Nihon Igaku Hoshasen Gakkai Zasshi. 1996 Feb;56(3):89-93.
We studied 12 cases of right aortic arch (RAA) with MRI, and the anatomical relationship between right aortic arch and the esophagus and trachea were analysed. Three of 12 cases showed RAA with mirror-image branching. Nine cases were RAA with aberrant left subclavian artery. The proximal portion of the aberrant left subclavian artery in the retrotracheoesophageal space was expanded just like a pouch. The pouch was the 8th segment dorsal aortic root and the so-called aortic diverticulum. This was one of the causes of symptoms such as wheezing and dysphagia. We divided the configuration of aortic diverticulum into two types, bulging type and saccular type, on the basis of coronal images. Two cases were bulging type, seven saccular type. The axial images in two cases showed compressed esophagus, and in three cases showed displacement of the trachea, narrowing of the space like a triangle surrounded by the aortic arch, aortic diverticulum and aberrant left subclavian artery. We drew lines and measured the angle of the aortic arch with the aberrant left subclavian artery on the axial images of these cases. We found that cases with an angle of less than 60 degrees showed a high correlation with the causes of compression of the esophagus or displacement of the trachea. It was necessary to follow such patients with MRI.
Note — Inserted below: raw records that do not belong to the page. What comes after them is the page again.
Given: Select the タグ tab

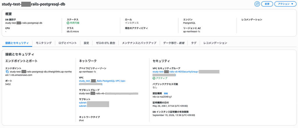Looking at the screenshot, I should coord(194,43).
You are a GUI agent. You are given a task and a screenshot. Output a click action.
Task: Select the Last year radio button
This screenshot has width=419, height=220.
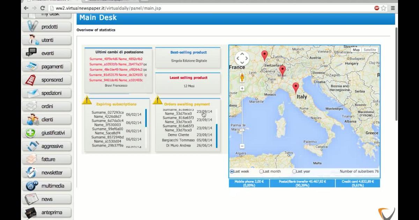pyautogui.click(x=294, y=171)
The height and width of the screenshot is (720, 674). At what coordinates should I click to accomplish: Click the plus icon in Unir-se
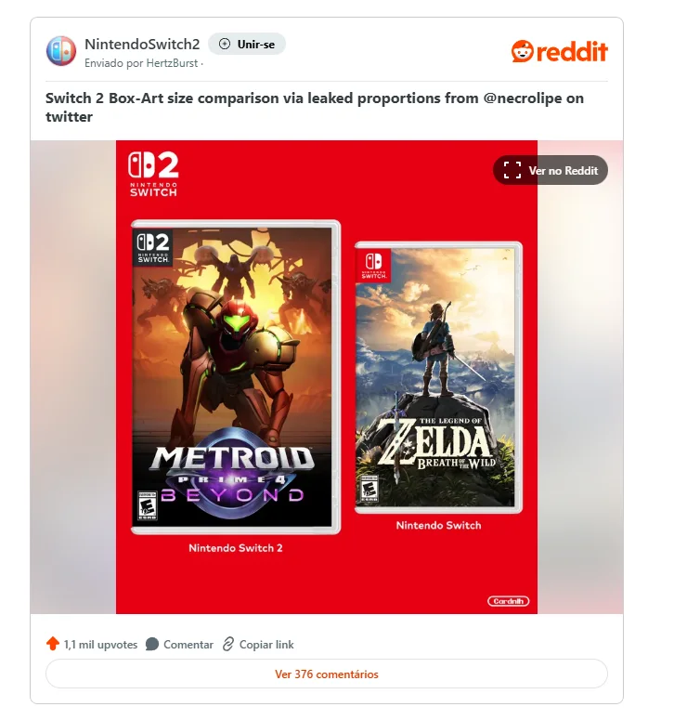pos(225,44)
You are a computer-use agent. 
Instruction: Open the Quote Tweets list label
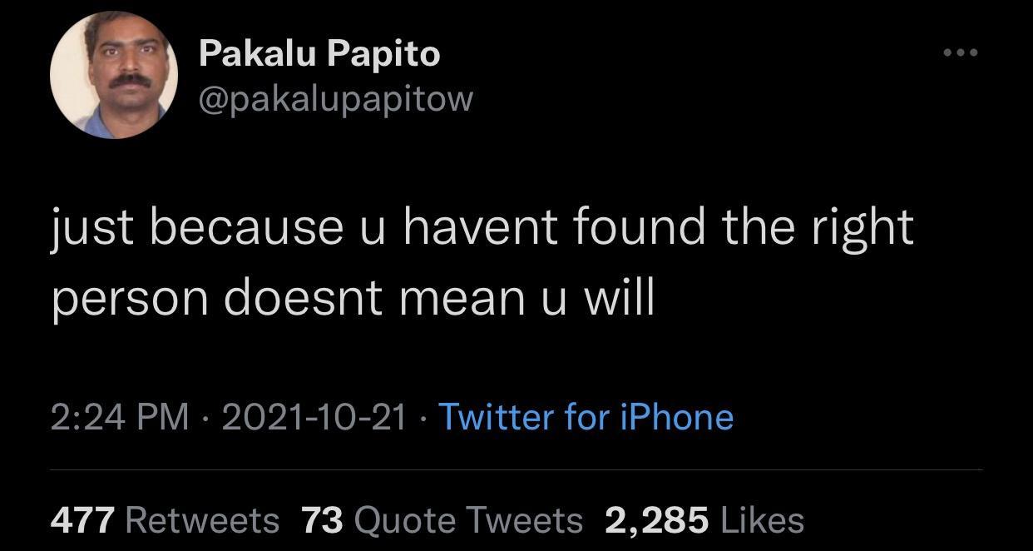(468, 521)
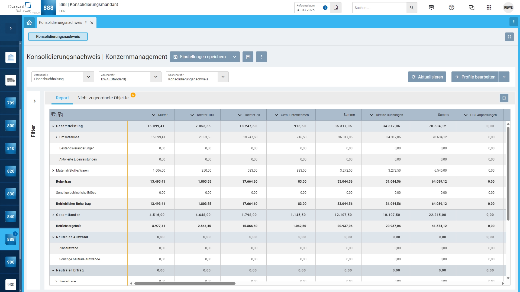The height and width of the screenshot is (292, 520).
Task: Expand the left navigation sidebar
Action: 11,28
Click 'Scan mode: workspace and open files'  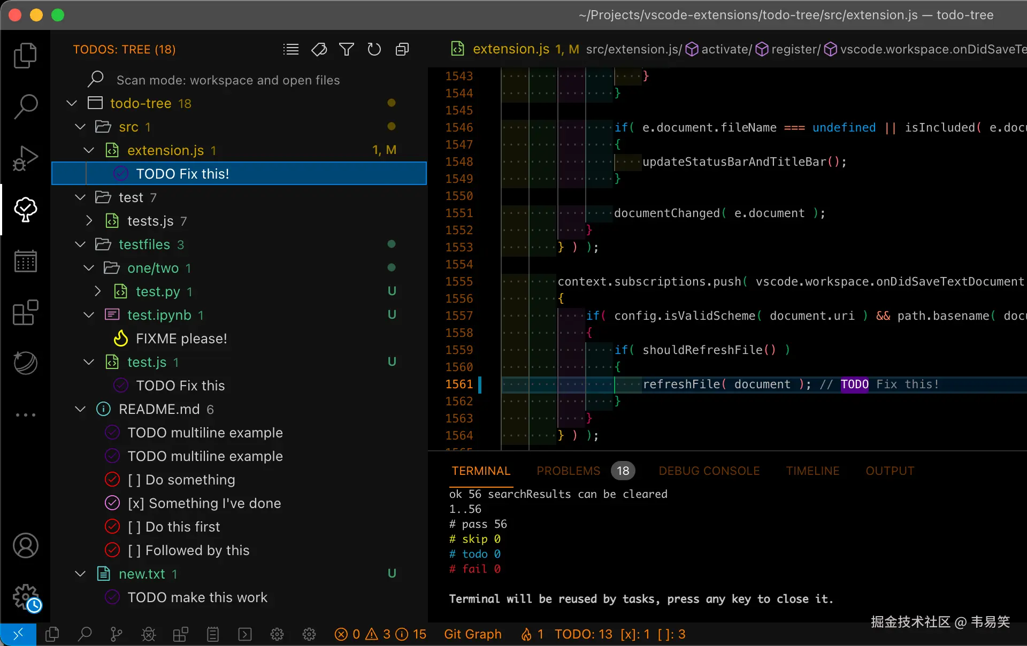[228, 80]

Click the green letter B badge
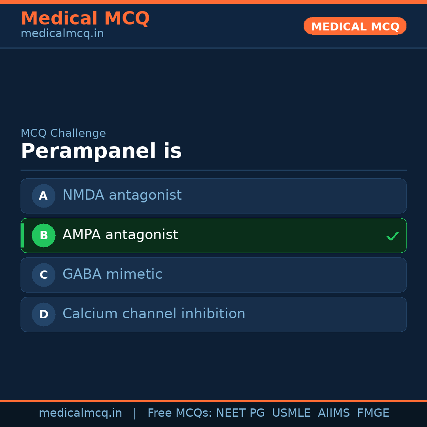coord(43,235)
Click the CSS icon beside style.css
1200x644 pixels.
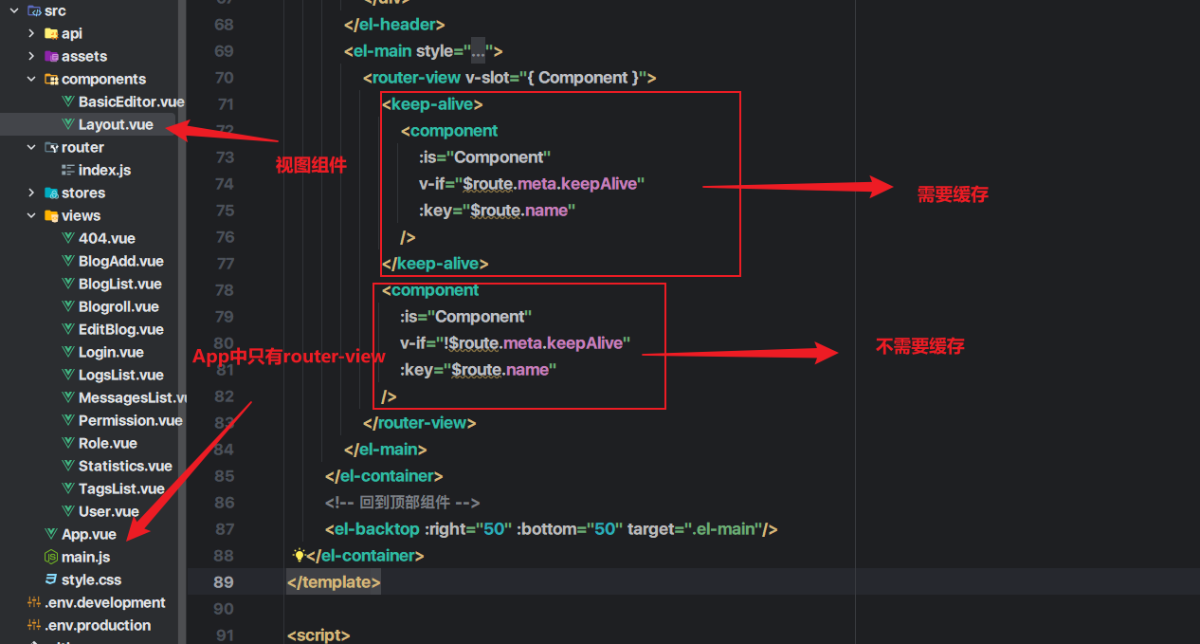pyautogui.click(x=51, y=580)
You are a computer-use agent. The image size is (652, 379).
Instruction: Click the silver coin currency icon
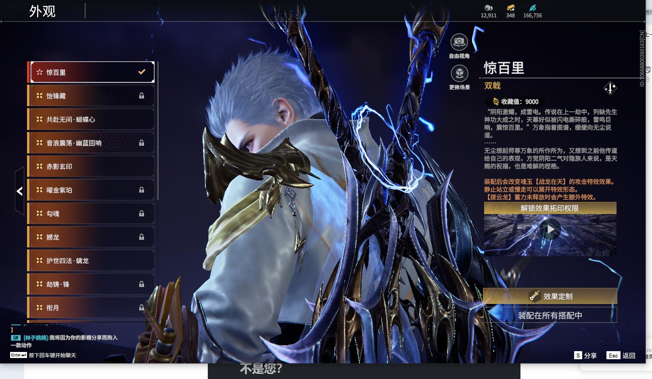(x=488, y=8)
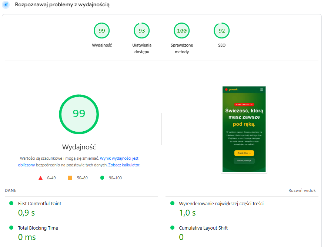
Task: Open the Ułatwienia dostępu 93 score gauge
Action: point(141,31)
我们对12例右位主动脉弓(RAA)患者进行了MRI研究,并分析了右位主动脉弓与食管和气管之间的解剖关系。12例中有3例显示右位主动脉弓伴镜像分支。9例为右位主动脉弓伴迷走左锁骨下动脉。迷走左锁骨下动脉在气管食管后间隙的近端部分呈囊袋样扩张。该囊袋为第8节段背主动脉根部,即所谓的主动脉憩室。这是喘息和吞咽困难等症状的原因之一。我们根据冠状位图像将主动脉憩室的形态分为膨出型和囊袋型两种。膨出型2例,囊袋型7例。2例的轴位图像显示食管受压,3例显示气管移位,主动脉弓、主动脉憩室和迷走左锁骨下动脉所围成的间隙呈三角形变窄。我们在这些病例的轴位图像上画线并测量主动脉弓与迷走左锁骨下动脉的夹角。我们发现夹角小于60度的病例与食管受压或气管移位的原因高度相关。对这类患者有必要进行MRI随访。